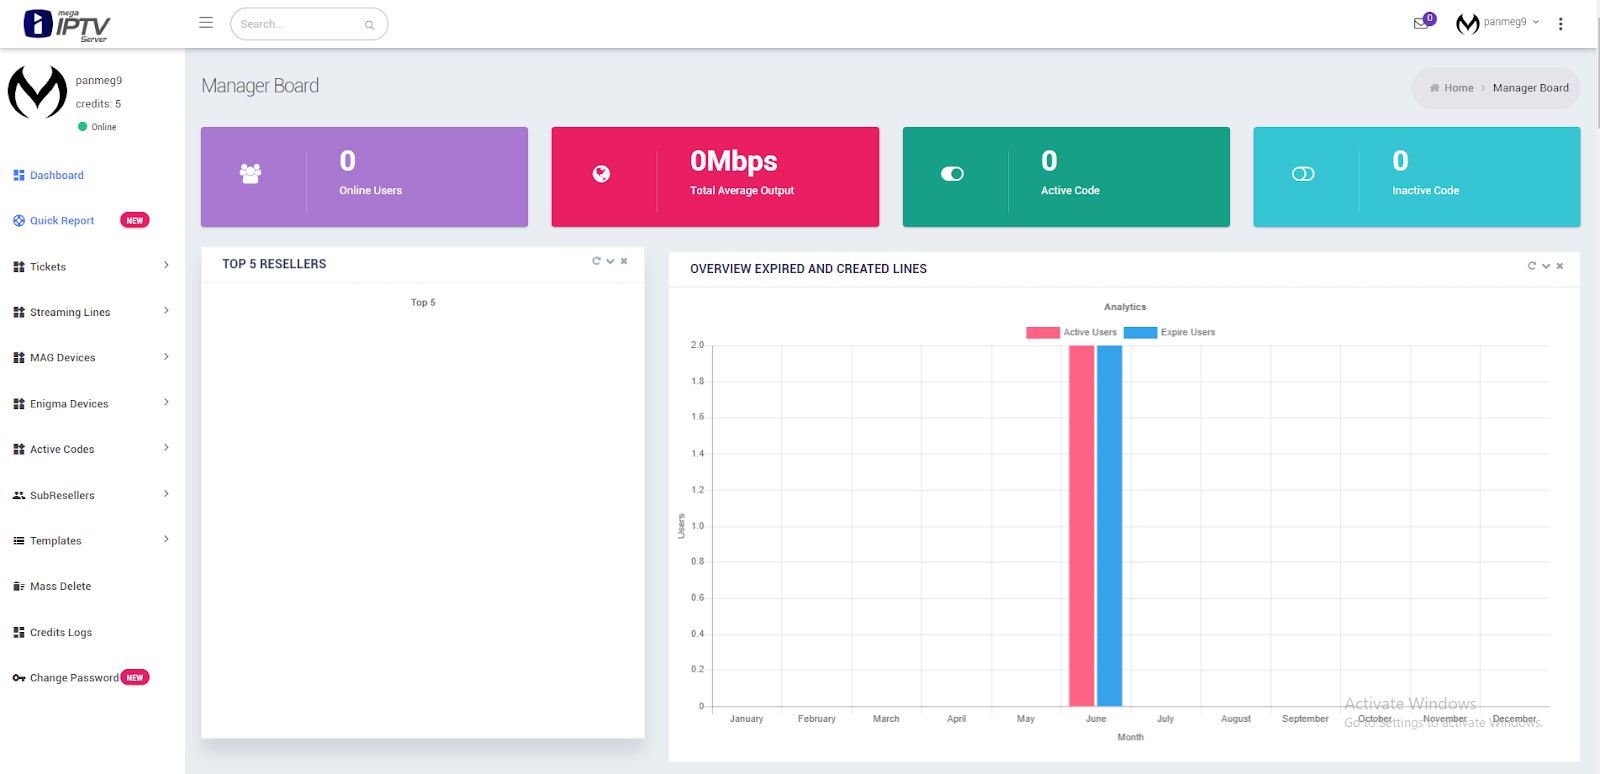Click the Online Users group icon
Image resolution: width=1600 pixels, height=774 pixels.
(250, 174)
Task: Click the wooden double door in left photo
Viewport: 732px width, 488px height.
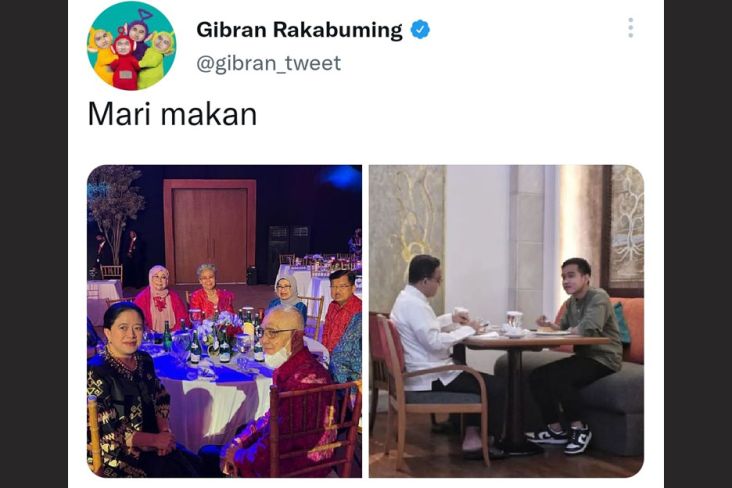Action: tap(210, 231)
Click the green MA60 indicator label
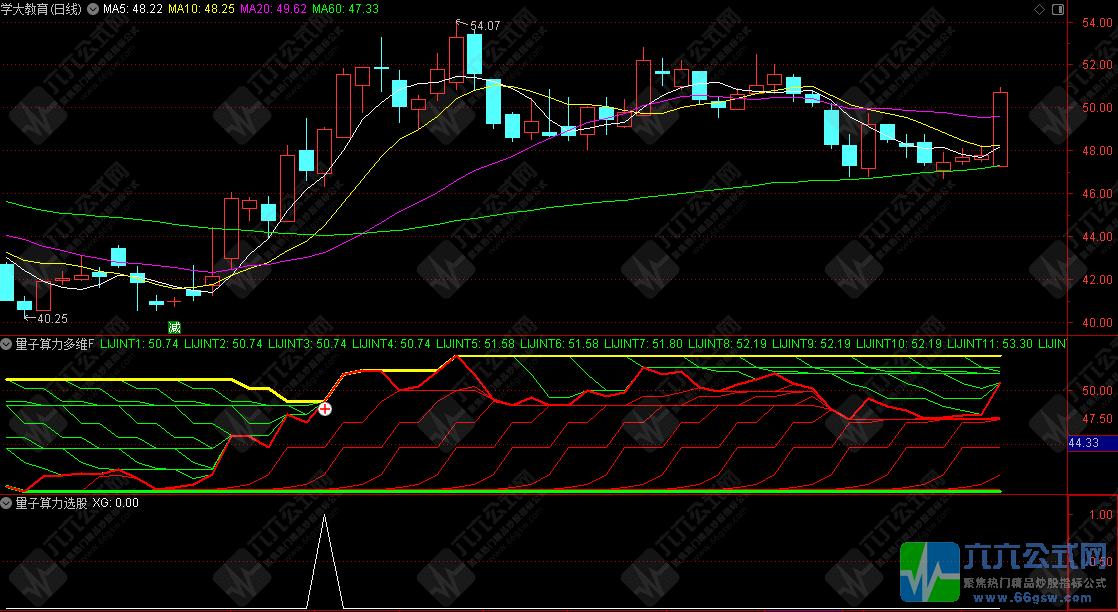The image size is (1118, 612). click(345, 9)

...

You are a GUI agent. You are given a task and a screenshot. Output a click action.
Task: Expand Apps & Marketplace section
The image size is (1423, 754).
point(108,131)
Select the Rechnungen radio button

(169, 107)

...

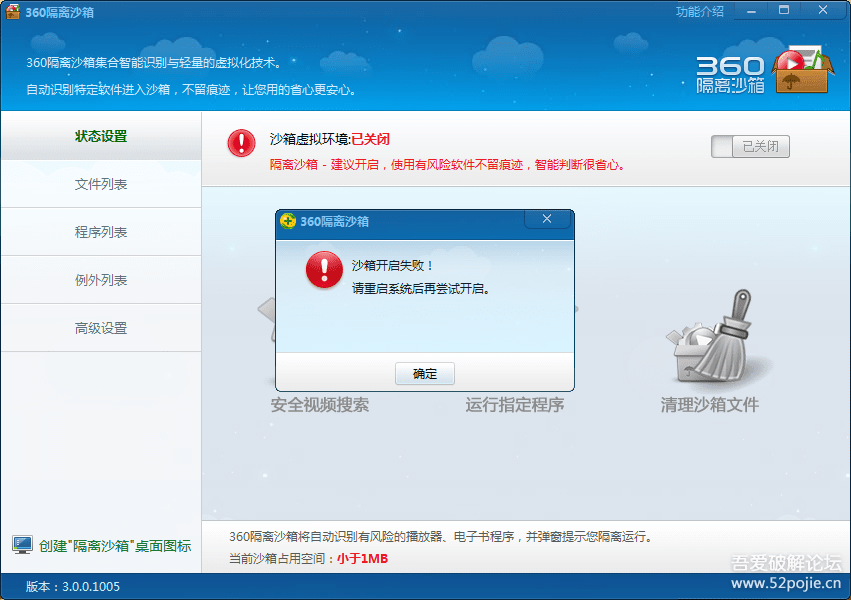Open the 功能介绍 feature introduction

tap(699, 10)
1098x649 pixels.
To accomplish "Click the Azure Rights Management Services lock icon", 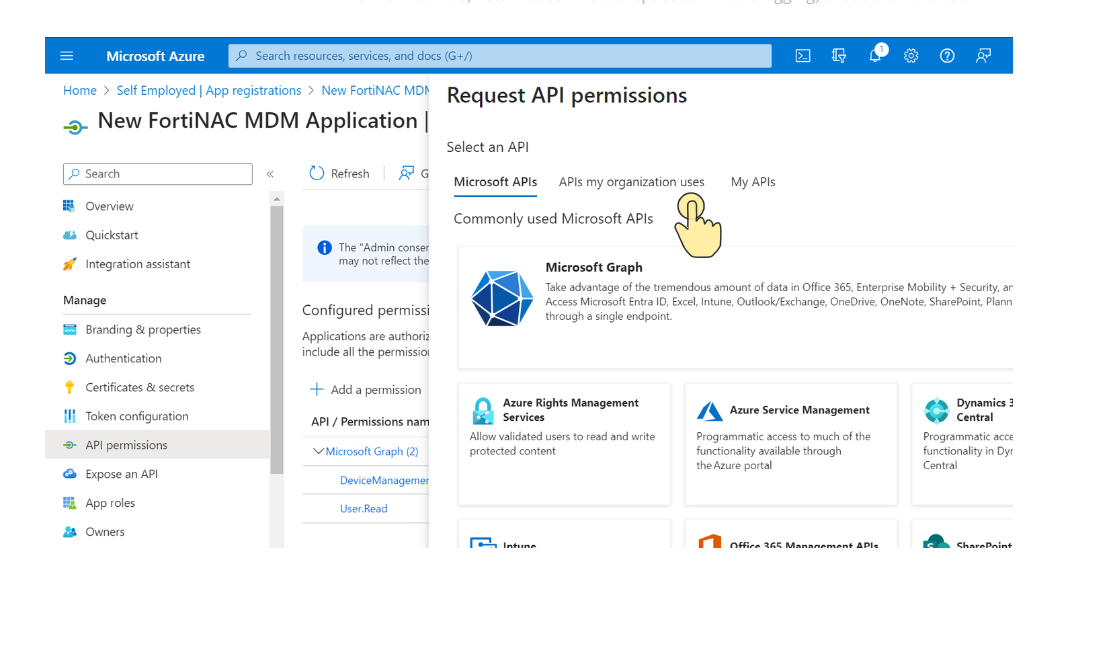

[PROBLEM REQUIREMENTS]: Rewrite the stretch of the records from the line containing "Open the 功能介绍 feature introduction" through the line containing "the Azure Rights", swapping "lock icon" for "padlock icon" and keeping everything else the same. Return only those lines and omit the pictures.

[EXPECTED OUTPUT]:
Open the 功能介绍 feature introduction

tap(699, 10)
1098x649 pixels.
To accomplish "Click the Azure Rights Management Services padlock icon", 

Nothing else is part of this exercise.